═══ Page ═══

Tue | Dec 7, 2021

Help, my girl's turning 21

Published:Tuesday | May 4, 2010 | 12:00 AM

Dear Mrs Walker-Huntington,

Hoping this email reaches and you are able to respond as I know you have a lot of emails.

We, my husband and I, along with our two children, have been filed for by his brother who is a citizen of the US. I have emailed the National Visa Center (NVC) but, because of clauses, they replied that they could not give us details of where we are in terms of time. We are concerned that we have a daughter who turns 21 in July of this year and we want to know if she would still be eligible.

I would appreciate it if you could let me know where we currently stand as I am not getting anywhere with the National Visa Center in terms of time.


Dear A.R.

One of the most complex areas of immigration law is this question of when does a child 'age out' of the visa processing. Numerous papers have been written on this subject and seminars are held to assist immigration practitioners to interpret the Child Status Protection Act (CSPA).

If a Petition for Alien Relative is filed for a person under 21 years of age, (a direct beneficiary) no matter how long the petition takes to be adjudicated the person remains a minor for immigration purposes. So, if a Lawful Permanent Resident (Green Card Holder) parent files for a Green Card for their 19-year-old son and that petition takes four years to be adjudicated when the son is now 23 years old, the direct beneficiary son maintains his child status and preference category.

However, if a person is a derivative beneficiary i.e. he or she is the child of a direct beneficiary - US citizen parent files for a Green Card for her adult son and grandchild - the grandchild does not maintain child status if he or she turns 21 years of age before getting a visa appointment.

═══

**Work instructions**:
- A) Which phrases in the immigration column appear inside parentheses? List every one.
- B) Please reproduce the part of the immigration column that opens with the words containing "Help, my girl's" and closes with "Center in terms of time.", without changing anything.
- C) Answer these questions from the immigration column:
(i) Who filed for the letter writer's family?
(ii) In what month does the daughter turn 21?
(iii) Which law are seminars held to help immigration practitioners interpret?

═══ Information given ═══

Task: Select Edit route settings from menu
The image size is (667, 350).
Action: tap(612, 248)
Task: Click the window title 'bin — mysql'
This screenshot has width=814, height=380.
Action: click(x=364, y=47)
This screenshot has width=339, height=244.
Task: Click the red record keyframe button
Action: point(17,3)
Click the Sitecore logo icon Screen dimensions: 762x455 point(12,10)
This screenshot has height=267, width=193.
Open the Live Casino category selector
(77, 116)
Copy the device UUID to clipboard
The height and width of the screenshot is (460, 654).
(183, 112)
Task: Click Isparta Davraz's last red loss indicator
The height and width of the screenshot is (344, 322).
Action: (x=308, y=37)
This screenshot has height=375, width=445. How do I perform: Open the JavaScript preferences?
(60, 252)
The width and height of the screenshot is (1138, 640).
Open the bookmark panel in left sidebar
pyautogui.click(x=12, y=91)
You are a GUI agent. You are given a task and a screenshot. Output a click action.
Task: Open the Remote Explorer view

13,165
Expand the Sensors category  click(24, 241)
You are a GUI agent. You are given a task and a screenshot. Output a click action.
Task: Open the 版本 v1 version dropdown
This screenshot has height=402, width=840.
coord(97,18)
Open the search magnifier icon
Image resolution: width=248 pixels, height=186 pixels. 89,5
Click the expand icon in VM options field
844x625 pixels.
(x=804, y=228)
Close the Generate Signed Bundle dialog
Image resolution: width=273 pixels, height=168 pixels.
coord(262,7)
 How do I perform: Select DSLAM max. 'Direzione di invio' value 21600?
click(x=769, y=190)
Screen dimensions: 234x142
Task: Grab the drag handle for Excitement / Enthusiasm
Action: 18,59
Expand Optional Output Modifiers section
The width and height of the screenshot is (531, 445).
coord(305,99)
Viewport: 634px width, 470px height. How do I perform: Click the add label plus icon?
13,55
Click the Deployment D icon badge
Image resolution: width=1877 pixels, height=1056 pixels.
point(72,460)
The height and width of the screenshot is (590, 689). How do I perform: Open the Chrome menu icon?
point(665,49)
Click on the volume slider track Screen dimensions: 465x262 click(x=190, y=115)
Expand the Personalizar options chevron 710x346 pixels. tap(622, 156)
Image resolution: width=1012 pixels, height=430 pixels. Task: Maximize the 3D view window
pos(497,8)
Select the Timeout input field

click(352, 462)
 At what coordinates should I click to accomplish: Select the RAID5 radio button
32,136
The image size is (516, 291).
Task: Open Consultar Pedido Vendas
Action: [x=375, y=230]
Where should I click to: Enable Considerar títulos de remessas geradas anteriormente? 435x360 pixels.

═══

**The results**:
- A)
- NVC
- CSPA
- a direct beneficiary
- Green Card Holder

- B)
Help, my girl's turning 21

Published:Tuesday | May 4, 2010 | 12:00 AM

Dear Mrs Walker-Huntington,

Hoping this email reaches and you are able to respond as I know you have a lot of emails.

We, my husband and I, along with our two children, have been filed for by his brother who is a citizen of the US. I have emailed the National Visa Center (NVC) but, because of clauses, they replied that they could not give us details of where we are in terms of time. We are concerned that we have a daughter who turns 21 in July of this year and we want to know if she would still be eligible.

I would appreciate it if you could let me know where we currently stand as I am not getting anywhere with the National Visa Center in terms of time.

- C)
(i) The husband's brother, a US citizen.
(ii) July.
(iii) The Child Status Protection Act (CSPA).